City Manager Steve Barwick and Pryor said they did not believe Hutchings presented any risk to the public.

“You can surmise that there may have been some public risk but there’s nothing to support that,” Pryor said.

Said Barwick: “More than likely, it appears he was not drunk on those occasions. I can’t imagine that someone who surpassed the legal limit for being drunk could be looked at by a police officer who was not able to tell.
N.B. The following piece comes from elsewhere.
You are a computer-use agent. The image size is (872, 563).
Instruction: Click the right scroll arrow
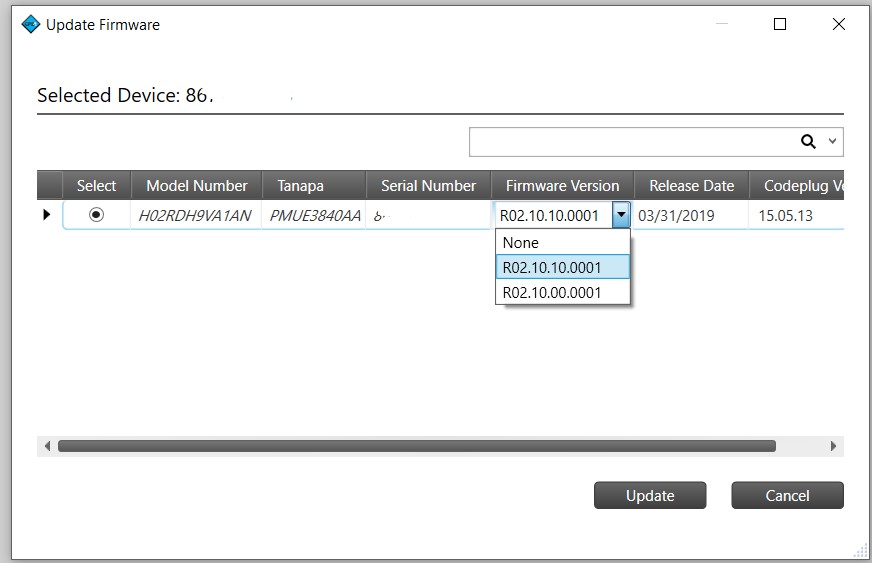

That’s what they’re trained to do.”

Both Barwick and Pryor stressed that if Hutchings or any other officer were intoxicated on the job that it would be a serious problem and public safety risk.

“If he was under the influence it wasn’t so far that anyone noticed,” said John Worcester, city attorney. “In fairness to Ron, we don’t know if he showed up drunk on those three prior occasions.”

The case has been handed over to District Attorney Martin Beeson, who said he will decide by next week whether to charge Hutchings. Potential charges are drunken driving or prohibited use of a weapon, as it is illegal to carry a firearm while intoxicated.

Hutchings was hired Aug. 21 by former Police Chief Loren Ryerson. He graduated from his three-month training period on Nov. 26 with good reviews from superiors, Pryor said.

All three times Linn smelled alcohol on Hutchings were between the end of Hutchings’ training period and the day he was fired, though Pryor could not provide specific dates.

Pryor already has talked with Linn about the first time Linn smelled alcohol and did not tell anyone of his suspicions. Linn faces no disciplinary action, Pryor said.

Pryor also said he is having a meeting Monday with all of the police sergeants to make sure everyone knows superiors should be notified of issues such as an officer possibly being intoxicated.

This incident is the latest in turbulent times for the Aspen Police Department; nearly a third of the department left in 2007, including Ryerson. Of the six new officers hired in 2007, Hutchings was fired and another resigned. The department still has two assistant chief positions and a detective position vacant. Pryor had not even been police chief for one month before he was faced with the decision on whether or not to fire Hutchings.

Hutchings did not return a telephone message seeking comment Wednesday.